So I talked to people. I was doing a lot of informationals in L.A., and had a coach helping me figure things out. I started Sisu Media Group in 2017. At the time I was doing a lot of writing about pop culture and TV, then a lot of that dried up, especially in late 2018.
There's less of a market for it. Almost all the publications I worked with are now defunct. Metro New York went away last year. Levo League, a women's empowerment group, disappeared; I had to chase them so hard for my last payment. It was ridiculous.
I just lost the appetite for chasing that kind of work, and it also made watching things feel less fun. During that period, I was really truly just watching things I was paid to watch.
Yeah, it turned joy into a job.
Yeah. But it was good in terms of figuring out what's in the marketplace, and what works and doesn't work from a narrative perspective.
I moved to Georgia at the end of 2017. Right before I moved, I put together a short film, "Walking the Dog While Black." That was inspired by something that happened to me. I was walking my dog Ginger in Stoner Park in West L.A., and the cops stalked me in their police car.
They followed you around?
They followed me. I walked out of my apartment; we literally lived across the street from the park. One side is housing and the other side is the park. Normally I would just walk into the park with her, but I saw a cop car there, so I ended up walking on my side of the block, down a little bit. The police car had been parked on the end. And it came around, all the way around, and parked half-on, half-off the curb, and had its lights on us.
I was like, "This doesn't feel right." I freaked out, picked up her poop and came home quickly. It was very frightening.
So I made a short film about it, which was also inspired by Ava DuVernay's Queen Sugar. There's a storyline in the second season where the Black teenage son gets stopped by the cops. I had seen numerous public screenings of it at this point, including an Emmy screening and a Film Independent screening. I watched everybody's reactions to this tense situation, then realized I had my own frightening interaction with the cops, and I've never seen anybody talk about it from the perspective of Black women, in terms of pop culture.

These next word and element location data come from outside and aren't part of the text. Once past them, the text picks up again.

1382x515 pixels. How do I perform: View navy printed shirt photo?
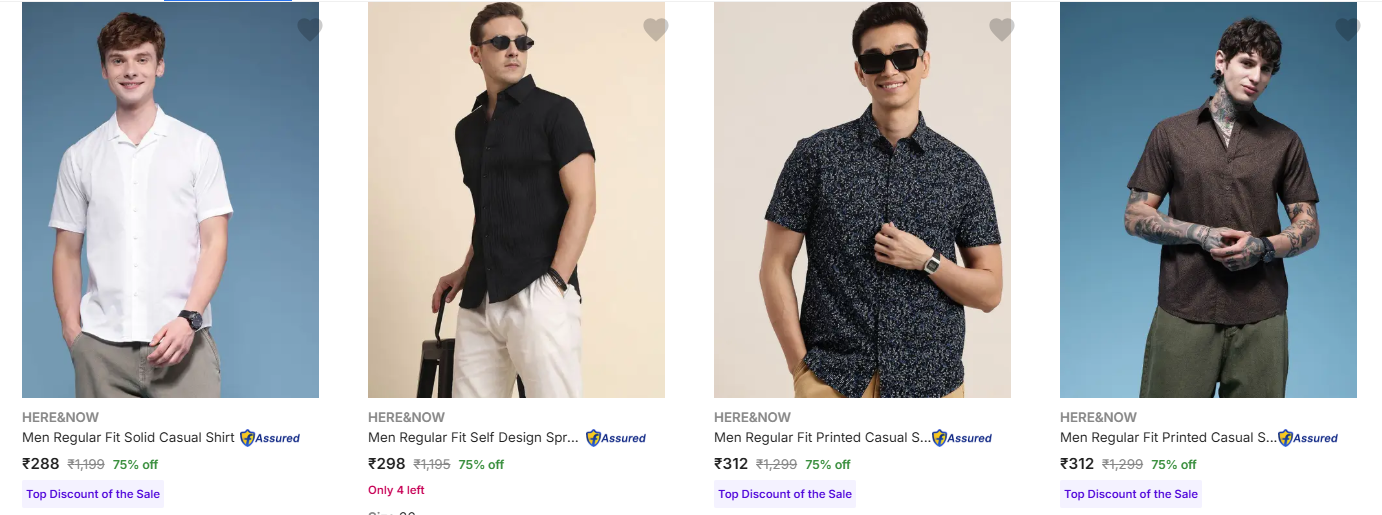pos(862,200)
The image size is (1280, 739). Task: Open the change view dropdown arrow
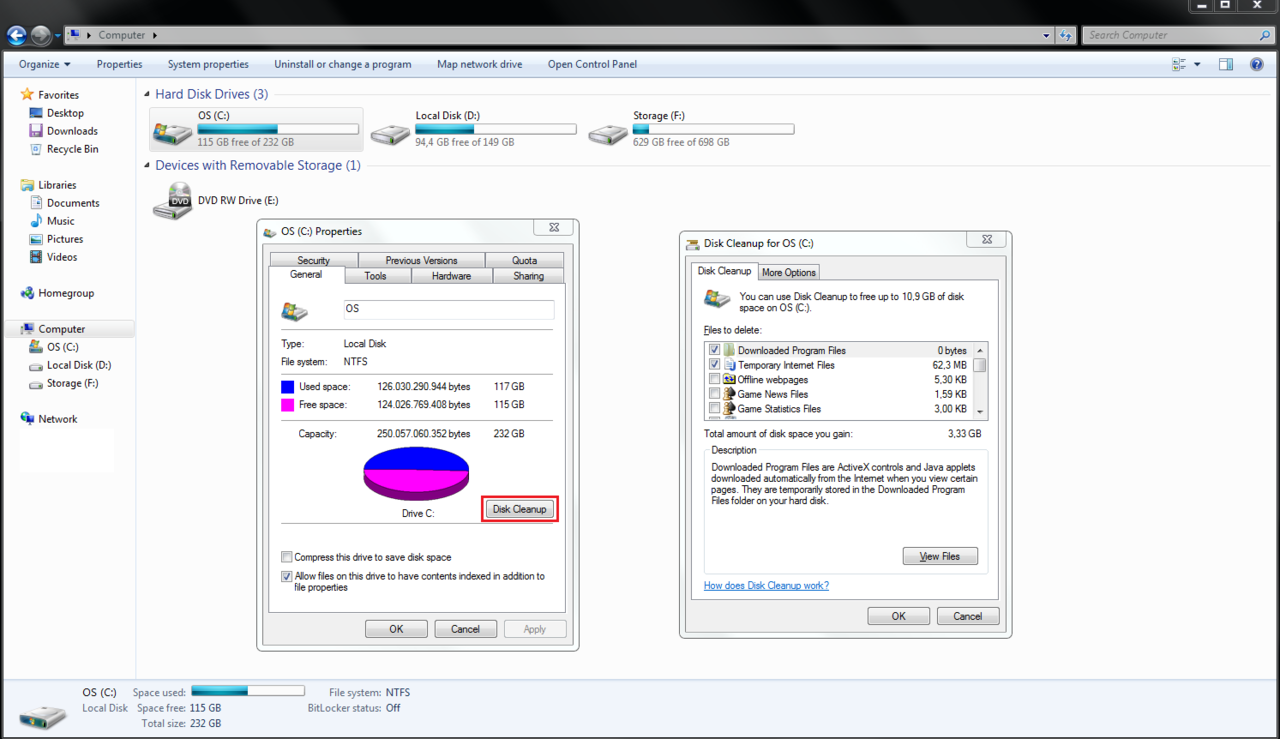[x=1197, y=64]
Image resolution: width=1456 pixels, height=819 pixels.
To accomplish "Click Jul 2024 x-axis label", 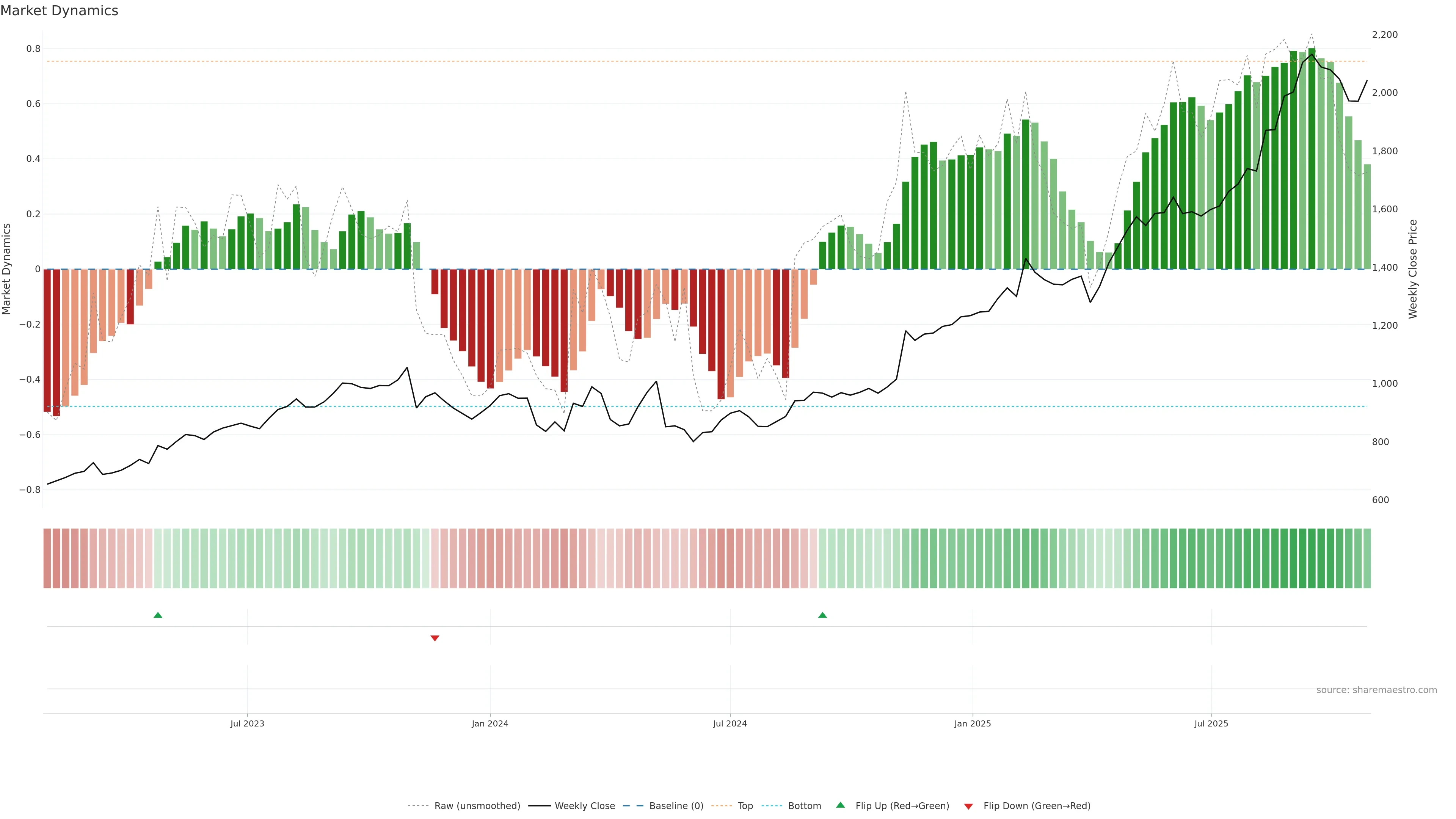I will [730, 723].
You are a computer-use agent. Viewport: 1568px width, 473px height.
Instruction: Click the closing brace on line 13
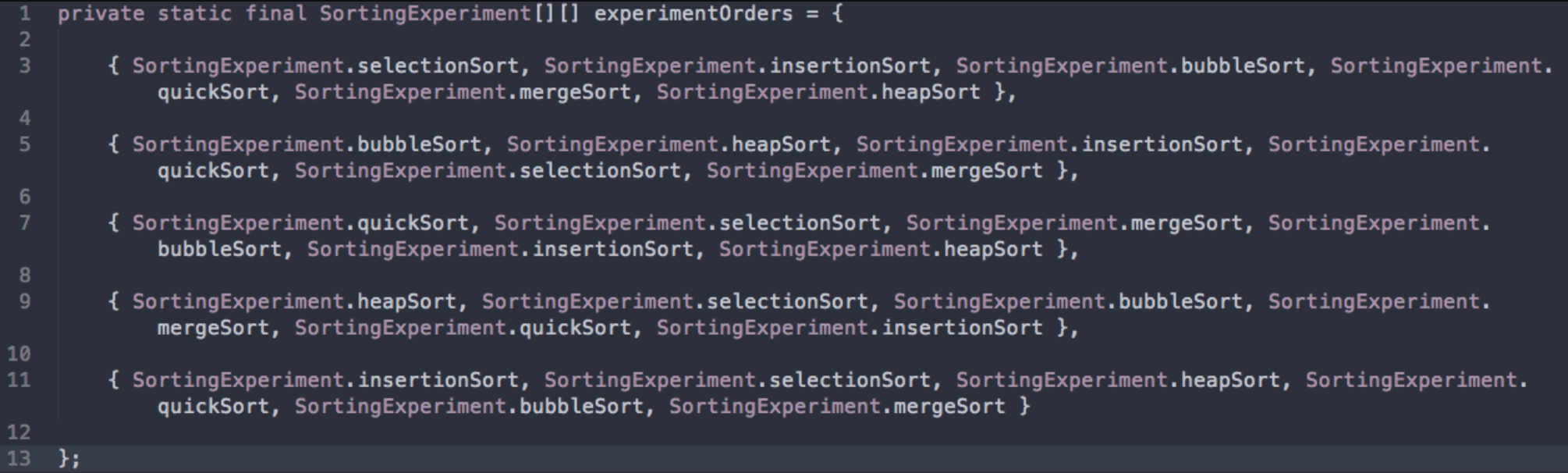tap(64, 458)
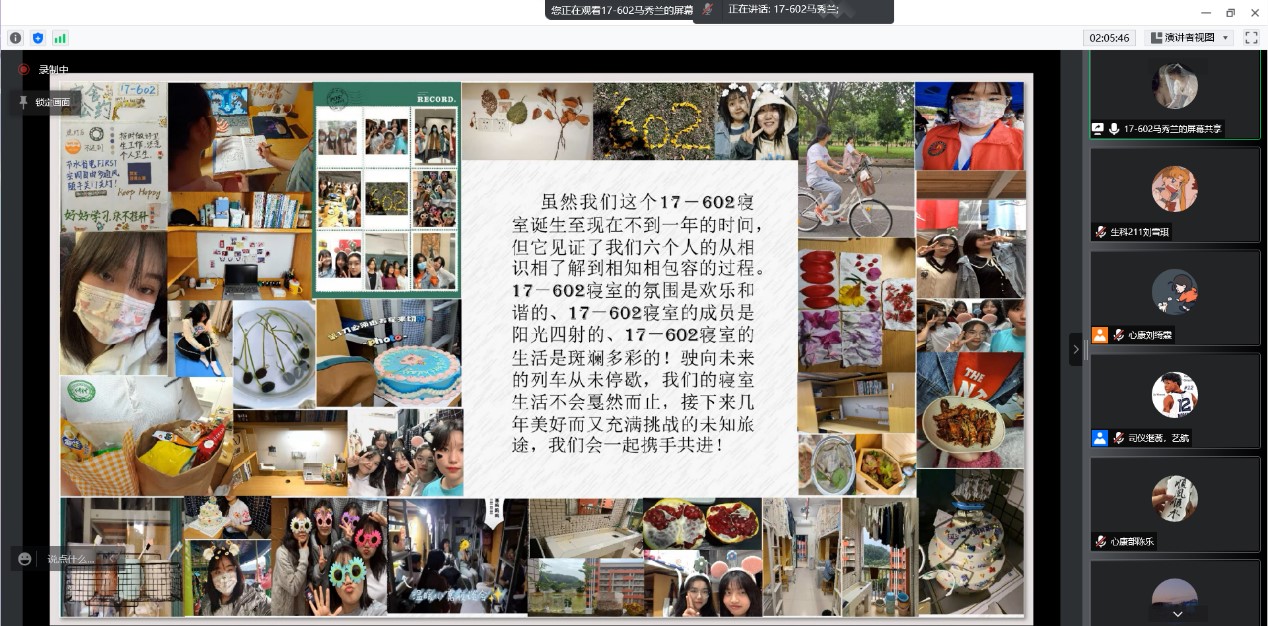
Task: Select the 17-602马秀兰 screen share video tile
Action: (1174, 92)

I'd attended that last screening with one of the women who became a producer on my short. I was like, "I think I want to write a short about my experiences."
Then I found a writing partner, somebody I used to work with at Twitter. She wrote the first draft, I rewrote parts of it, then we went into production. I think she got her draft to me in mid-August, and I wanted to film by the weekend of Labor Day.
I had no idea how wildly impractical that timeline was. But I had aspirations of getting into Sundance Film Fest. We shot it all on Labor Day weekend.
How did you find actors?
By posting about it, on a couple of casting notice boards, and tweeting. One of my production assistants helped find our lead actress and a couple of other characters. We cast them, we found locations. We ended up filming a lot of exterior park scenes in Corona, which is Riverside County in California. Then we filmed the rest in my producer's apartment in Van Nuys; it doubled for a lot of scenes.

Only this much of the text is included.